= Fisher House UK =

Organization

Fisher House UK is based in the grounds of the Queen Elizabeth Hospital Birmingham. With the slogan of "a home away from home for military patients and their families", the Fisher House provides a sanctuary for the families of military patients receiving treatment at the hospital. As the Queen Elizabeth Hospital is the centre for military medicine in the United Kingdom, some families have to travel hundreds of miles to be with their loved one.

==Facilities==
The house has eighteen large family bedrooms, complete with disability access, three lounges (one complete with projector screen and large DVD selection), a spacious kitchen and dining room, a children's playroom, and a spacious garden. The building follows the architectural design of similar houses in the United States of America, within the Fisher House Foundation.

==History==
Fisher House was opened officially in April 2013 by Prince Charles. Thus far, it has given over ten thousand nights of accommodation.

==Fundraising==
Fisher House UK was brought into existence from donations from the Fisher House Foundation, Queen Elizabeth Hospital Birmingham Charity, and Help for Heroes.

Fisher House UK is the recipient of the Warwickshire Freemasons 2028 tercentenary charity appeal.

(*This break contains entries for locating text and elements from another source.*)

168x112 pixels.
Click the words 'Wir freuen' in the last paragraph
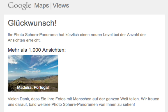[150, 99]
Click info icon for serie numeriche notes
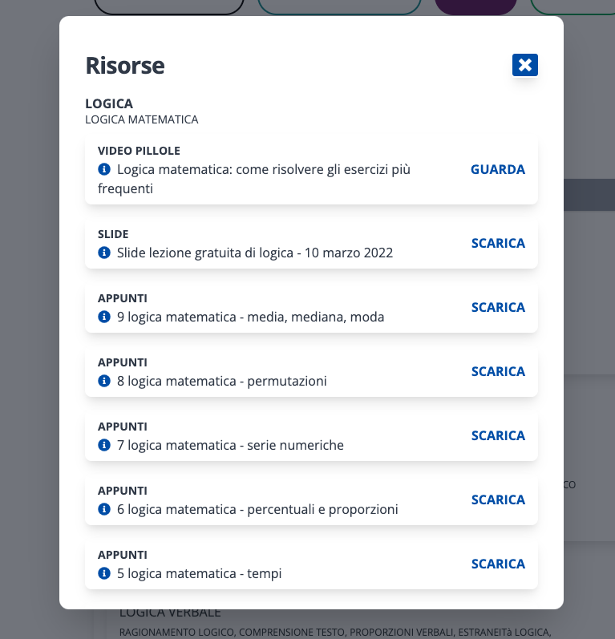 pos(104,446)
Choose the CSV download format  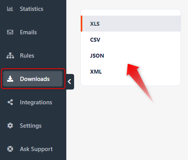click(x=131, y=40)
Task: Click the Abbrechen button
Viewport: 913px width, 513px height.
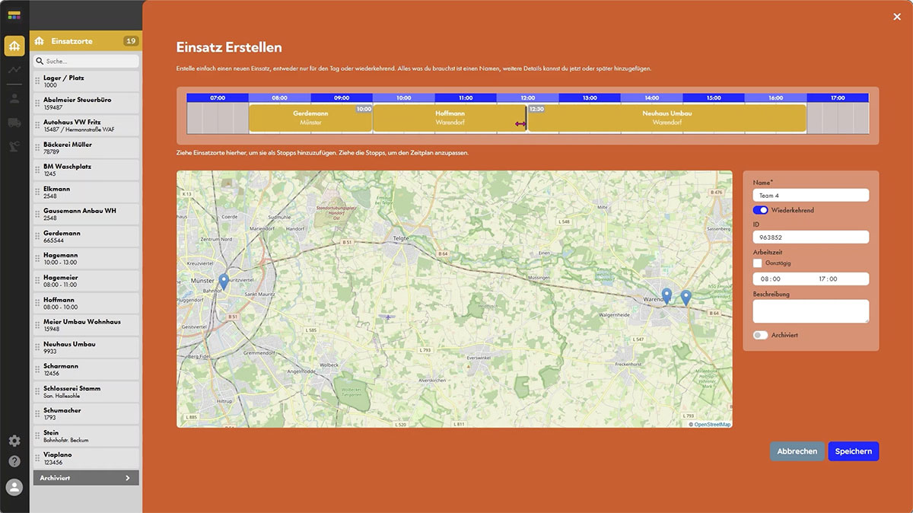Action: (x=797, y=451)
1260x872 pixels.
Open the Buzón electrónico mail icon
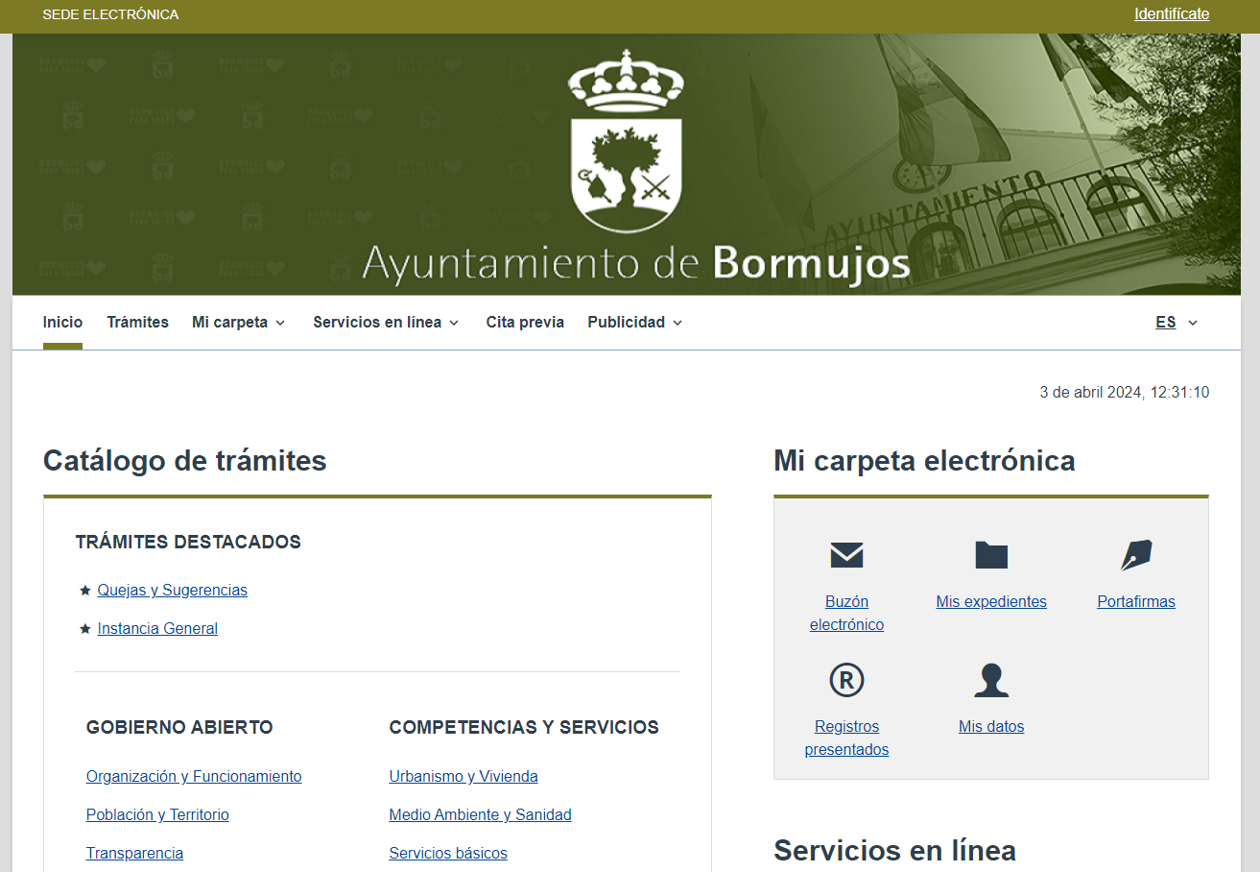(x=845, y=554)
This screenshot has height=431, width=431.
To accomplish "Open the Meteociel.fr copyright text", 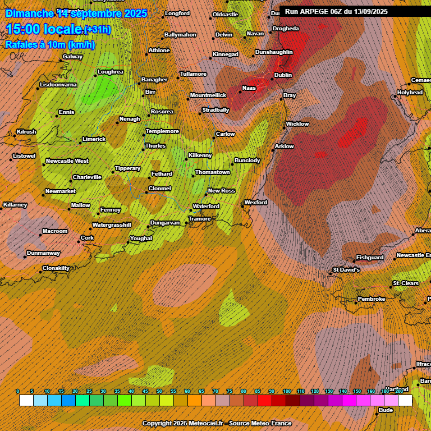I will coord(216,423).
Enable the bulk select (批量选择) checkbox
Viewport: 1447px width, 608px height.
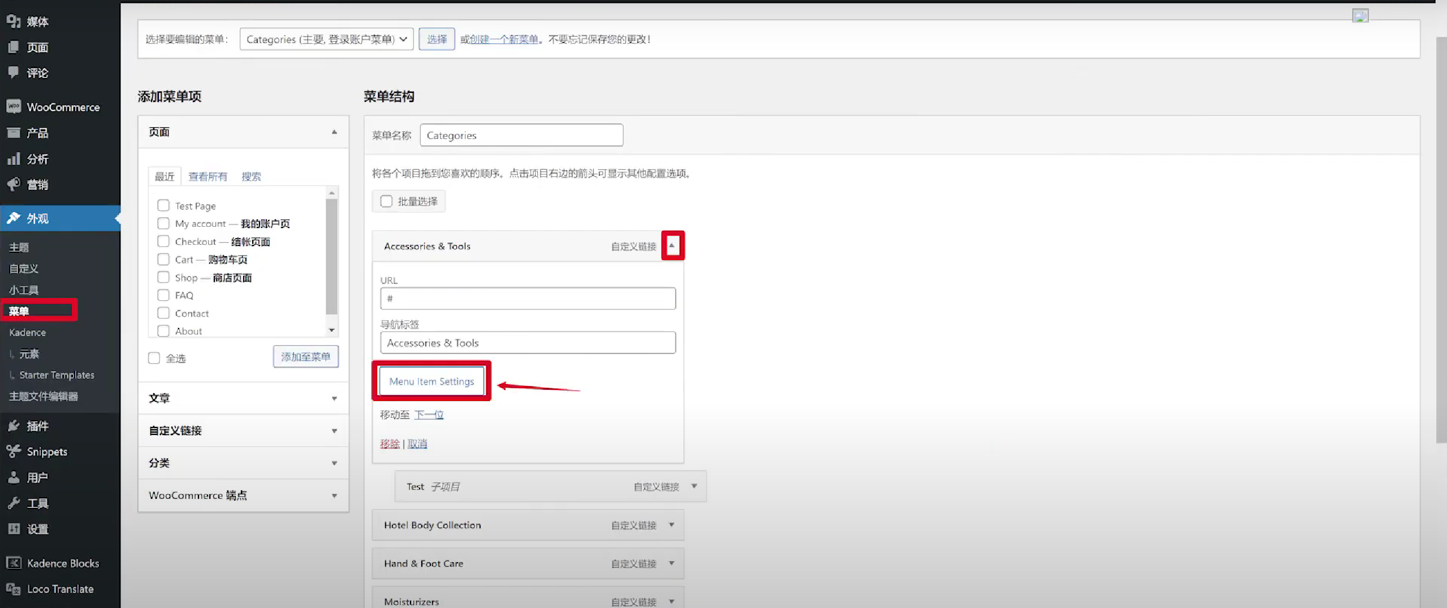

The appeal aims to raise a considerable sum of money to support the work of the facility, and has ready donated in excess of £600,000 which covers most of the running costs since the appeal was launched. In November 2024, representatives from Fisher House UK and the Freemasons were interviewed on Craftcast, the official podcast of the United Grand Lodge of England to discuss the work done and the charitable appeal.